You get the short-term warm fuzzies one gets when working for a non-profit
org. but with the possibility of a significantly better upside long term. All
kinds of wins in the clean tech space.

------
stefanweitz
If we apply the same level of innovation around cleantech as we have around
optimizing the flow of information about Kendra's post-baby weight, we could
turn the world around. Persevere, people.

------
moishe2
I feel exactly the same way. Online advertising is cool in that its fast
moving and intellectually challenging. Which is not to sneeze at compare to
other options. And yet. And yet. It would be awesome to wake up every morning
and have both head and heart aligned and be so energized about what you're
doing.

------
hillel
As I learn more about running a startup, I can see what a great plan the
EnergySavvy guys have in terms of generating leads for greentech contractors
using their excellent software tools. I think it's something other
entrepreneurs in any category can learn from.

------
garbazo
This post does a great job of highlighting how clean tech is more than just a
new industry buzzword. There are real, interesting problems that software
developers can help to solve in this space.

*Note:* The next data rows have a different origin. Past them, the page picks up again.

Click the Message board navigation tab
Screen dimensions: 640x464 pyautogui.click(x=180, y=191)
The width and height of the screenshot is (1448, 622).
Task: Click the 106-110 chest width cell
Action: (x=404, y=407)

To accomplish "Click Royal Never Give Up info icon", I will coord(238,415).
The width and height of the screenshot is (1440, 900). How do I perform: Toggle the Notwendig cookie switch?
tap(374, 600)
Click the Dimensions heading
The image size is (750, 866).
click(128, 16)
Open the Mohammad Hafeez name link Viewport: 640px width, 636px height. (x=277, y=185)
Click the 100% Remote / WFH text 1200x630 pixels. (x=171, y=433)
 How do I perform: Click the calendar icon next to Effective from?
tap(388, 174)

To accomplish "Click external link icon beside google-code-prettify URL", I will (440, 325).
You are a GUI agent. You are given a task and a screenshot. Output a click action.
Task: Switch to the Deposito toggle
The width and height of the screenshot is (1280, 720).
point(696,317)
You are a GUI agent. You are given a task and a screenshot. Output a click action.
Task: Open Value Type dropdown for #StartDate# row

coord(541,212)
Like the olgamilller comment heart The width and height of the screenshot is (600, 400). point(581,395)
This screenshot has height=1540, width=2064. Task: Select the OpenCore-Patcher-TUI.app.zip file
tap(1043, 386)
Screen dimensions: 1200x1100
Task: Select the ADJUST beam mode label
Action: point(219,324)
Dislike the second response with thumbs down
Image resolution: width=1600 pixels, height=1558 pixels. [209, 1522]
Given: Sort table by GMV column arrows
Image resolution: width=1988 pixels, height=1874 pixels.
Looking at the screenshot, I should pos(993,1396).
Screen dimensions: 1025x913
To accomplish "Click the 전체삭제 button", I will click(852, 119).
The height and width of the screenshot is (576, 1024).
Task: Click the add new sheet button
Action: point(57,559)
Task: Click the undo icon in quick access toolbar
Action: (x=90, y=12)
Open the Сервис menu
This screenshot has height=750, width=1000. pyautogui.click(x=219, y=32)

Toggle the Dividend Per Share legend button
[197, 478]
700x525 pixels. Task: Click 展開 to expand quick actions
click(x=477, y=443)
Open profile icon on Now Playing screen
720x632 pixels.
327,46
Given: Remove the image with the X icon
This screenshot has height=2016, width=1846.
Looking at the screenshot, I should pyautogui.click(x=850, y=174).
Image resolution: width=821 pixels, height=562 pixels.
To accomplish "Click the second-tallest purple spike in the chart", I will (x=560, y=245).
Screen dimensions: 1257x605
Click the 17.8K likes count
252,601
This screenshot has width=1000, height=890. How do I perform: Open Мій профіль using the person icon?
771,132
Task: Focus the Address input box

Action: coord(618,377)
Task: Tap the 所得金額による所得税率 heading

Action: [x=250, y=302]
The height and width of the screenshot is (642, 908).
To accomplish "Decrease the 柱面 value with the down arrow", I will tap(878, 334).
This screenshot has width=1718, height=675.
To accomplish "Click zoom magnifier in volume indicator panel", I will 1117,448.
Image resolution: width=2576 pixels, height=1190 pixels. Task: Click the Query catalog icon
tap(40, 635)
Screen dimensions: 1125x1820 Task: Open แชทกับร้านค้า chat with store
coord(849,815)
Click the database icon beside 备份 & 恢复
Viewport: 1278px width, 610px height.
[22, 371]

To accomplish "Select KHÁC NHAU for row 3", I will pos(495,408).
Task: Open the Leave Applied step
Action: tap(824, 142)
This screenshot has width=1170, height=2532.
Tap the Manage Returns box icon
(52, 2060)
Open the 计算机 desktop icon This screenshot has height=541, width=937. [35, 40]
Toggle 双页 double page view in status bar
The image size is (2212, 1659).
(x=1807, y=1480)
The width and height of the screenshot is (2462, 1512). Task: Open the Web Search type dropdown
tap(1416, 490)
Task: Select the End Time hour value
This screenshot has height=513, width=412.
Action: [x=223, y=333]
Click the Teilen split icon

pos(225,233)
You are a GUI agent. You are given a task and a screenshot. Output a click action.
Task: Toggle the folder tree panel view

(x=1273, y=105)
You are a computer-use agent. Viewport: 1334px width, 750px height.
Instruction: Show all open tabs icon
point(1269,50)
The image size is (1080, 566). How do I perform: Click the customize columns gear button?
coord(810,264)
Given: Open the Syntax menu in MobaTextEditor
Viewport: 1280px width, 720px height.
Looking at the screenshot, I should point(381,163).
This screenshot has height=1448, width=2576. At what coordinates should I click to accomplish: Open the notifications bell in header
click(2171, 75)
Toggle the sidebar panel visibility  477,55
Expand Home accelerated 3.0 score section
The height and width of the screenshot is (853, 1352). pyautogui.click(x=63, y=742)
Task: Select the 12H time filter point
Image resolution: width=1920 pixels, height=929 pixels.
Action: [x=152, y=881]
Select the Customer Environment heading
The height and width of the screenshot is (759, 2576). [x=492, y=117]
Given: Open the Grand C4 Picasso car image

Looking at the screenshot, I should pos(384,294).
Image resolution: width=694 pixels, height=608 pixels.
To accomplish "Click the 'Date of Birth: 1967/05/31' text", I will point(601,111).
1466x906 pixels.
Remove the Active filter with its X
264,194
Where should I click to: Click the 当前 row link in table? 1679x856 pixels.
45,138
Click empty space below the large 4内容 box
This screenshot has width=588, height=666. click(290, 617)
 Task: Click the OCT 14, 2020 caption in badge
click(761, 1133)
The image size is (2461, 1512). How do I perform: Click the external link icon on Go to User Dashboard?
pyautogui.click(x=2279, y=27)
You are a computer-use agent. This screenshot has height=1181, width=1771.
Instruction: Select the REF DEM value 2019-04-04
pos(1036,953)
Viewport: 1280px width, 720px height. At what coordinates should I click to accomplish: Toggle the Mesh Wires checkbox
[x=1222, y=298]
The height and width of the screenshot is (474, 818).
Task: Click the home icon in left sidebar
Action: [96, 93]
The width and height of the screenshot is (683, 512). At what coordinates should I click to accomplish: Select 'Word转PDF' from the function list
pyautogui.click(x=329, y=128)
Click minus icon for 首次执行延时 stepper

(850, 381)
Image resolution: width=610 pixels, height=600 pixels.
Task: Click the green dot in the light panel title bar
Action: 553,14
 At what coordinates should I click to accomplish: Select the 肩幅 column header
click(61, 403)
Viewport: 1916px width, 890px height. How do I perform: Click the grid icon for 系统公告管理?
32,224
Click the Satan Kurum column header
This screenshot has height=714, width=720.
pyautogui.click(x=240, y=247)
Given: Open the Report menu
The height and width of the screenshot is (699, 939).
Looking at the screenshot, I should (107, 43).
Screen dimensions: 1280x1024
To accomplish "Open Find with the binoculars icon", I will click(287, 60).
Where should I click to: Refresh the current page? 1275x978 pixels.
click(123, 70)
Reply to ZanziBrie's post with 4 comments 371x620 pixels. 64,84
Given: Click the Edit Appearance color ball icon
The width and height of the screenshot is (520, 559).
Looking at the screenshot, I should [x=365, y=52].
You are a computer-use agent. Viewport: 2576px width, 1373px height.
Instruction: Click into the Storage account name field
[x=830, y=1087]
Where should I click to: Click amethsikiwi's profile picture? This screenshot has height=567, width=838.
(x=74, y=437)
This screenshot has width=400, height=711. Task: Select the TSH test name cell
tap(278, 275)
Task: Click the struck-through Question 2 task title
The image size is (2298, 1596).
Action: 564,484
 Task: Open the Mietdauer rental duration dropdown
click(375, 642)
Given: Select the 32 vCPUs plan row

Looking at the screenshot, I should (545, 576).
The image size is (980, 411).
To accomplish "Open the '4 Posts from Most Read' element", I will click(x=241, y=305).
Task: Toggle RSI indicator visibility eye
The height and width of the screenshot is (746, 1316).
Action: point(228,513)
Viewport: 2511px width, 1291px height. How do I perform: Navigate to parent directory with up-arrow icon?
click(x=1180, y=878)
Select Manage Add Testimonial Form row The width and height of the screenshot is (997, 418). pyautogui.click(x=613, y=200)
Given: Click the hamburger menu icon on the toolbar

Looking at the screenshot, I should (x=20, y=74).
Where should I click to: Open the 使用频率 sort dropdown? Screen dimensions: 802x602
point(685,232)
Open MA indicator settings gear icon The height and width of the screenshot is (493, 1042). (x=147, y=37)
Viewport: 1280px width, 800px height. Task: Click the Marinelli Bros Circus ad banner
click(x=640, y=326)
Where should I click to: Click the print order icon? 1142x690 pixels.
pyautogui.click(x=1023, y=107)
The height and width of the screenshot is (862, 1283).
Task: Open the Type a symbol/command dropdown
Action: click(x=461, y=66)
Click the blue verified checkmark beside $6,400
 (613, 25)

Hopefully, more people will make
the jump.

------
daveschappell
love the post, and the variety of ways for folks to get involved -- seems like
they're primarily tech/dev-related opportunities (per the title), but i'm
wondering where product folks can/will have the biggest impact...

------
Greff1927
You guys are in a great position to take advantage of the opportunity when
energy costs take off (again!) and everyone starts looking for solutions and
costs savings. Should add plenty of demand for your solution...

------
msteudel
Great new area for developers to enter. Especially if you want to believe and
care about the work you doing.

------
gdudeman
Hot list of resources for energy hackers.